How Coffee is Both a Hero and a Villain in the Climate Change Story Daily Coffee News by Roast Magazine

Coffee growing in a full-sun, monoculture system. Daily Coffee news photo by Nick Brown.

[Note: This column is part of an ongoing editorial collaboration with sustainability expert Cory Gilman focused on deconstructing the subject of sustainability in coffee. Follow the full series here.]

There is no shortage of news stories demonizing green coffee production as a contributor to climate change. At the same time, there is a growing body of evidence pointing to its potential climate-positive impacts.

How can such diametrically opposed narratives exist side by side in popular media and within the coffee industry itself?

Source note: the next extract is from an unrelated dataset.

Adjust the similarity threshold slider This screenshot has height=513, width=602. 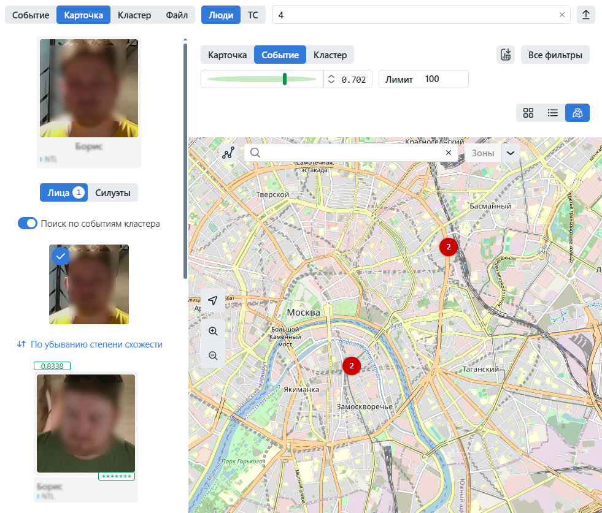click(x=285, y=78)
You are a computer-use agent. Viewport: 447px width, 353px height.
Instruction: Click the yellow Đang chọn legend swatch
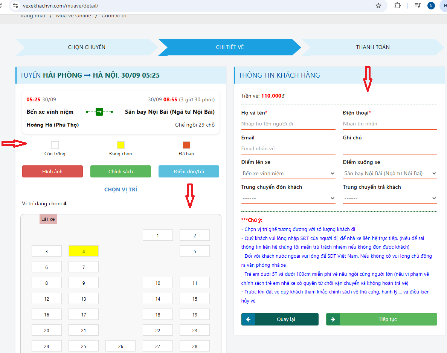coord(121,145)
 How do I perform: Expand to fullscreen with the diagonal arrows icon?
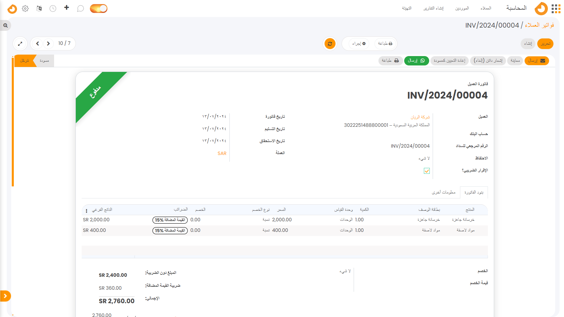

And can they both possibly be true? (Spoiler alert: they often are.)

While such questions may lead to some interesting answers, a more important question might be, what happens when our collective discussions about coffee’s environmental impacts don’t take into account the actual places where coffee is grown, and the people who grow it? 

The coffee sector’s environmental influence is a huge and critical topic on a global scale, but it is nonetheless intertwined with social justice, equity, inclusion, indigenous rights, cultural preservation, livelihoods, land resiliency, economic viability and human health, among other factors.

Over the next few weeks, this series plans to address a number of issues related to the environmental sustainability of coffee and how it relates to the other social and economic issues. 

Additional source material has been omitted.